### What to produce:
How many of the lines below contain the string "pixels"? Reply with the number alone.

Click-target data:
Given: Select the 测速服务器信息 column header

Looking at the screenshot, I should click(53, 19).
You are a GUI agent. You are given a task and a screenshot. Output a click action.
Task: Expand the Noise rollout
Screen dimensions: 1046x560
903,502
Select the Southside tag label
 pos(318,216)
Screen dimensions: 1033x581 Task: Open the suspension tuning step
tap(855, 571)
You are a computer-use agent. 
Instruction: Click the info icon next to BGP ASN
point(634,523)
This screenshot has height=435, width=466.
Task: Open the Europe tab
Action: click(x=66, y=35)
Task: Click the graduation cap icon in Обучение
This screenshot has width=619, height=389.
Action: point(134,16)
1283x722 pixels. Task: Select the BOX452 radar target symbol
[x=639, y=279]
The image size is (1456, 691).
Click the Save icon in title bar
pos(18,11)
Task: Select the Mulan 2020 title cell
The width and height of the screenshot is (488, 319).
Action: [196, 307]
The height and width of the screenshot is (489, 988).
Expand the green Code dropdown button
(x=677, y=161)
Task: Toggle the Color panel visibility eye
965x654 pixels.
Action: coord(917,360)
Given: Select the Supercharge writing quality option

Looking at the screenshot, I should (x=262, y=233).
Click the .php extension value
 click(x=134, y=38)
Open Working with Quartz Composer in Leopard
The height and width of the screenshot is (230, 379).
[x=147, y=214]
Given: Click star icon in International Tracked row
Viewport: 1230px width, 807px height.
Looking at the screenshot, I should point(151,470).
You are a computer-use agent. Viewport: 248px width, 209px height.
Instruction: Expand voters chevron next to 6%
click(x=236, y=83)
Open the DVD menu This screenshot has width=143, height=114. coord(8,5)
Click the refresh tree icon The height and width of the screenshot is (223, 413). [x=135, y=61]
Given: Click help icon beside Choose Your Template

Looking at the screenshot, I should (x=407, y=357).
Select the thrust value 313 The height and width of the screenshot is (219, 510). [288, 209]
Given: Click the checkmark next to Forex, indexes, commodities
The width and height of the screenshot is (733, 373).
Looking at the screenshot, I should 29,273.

### Worked solution:
2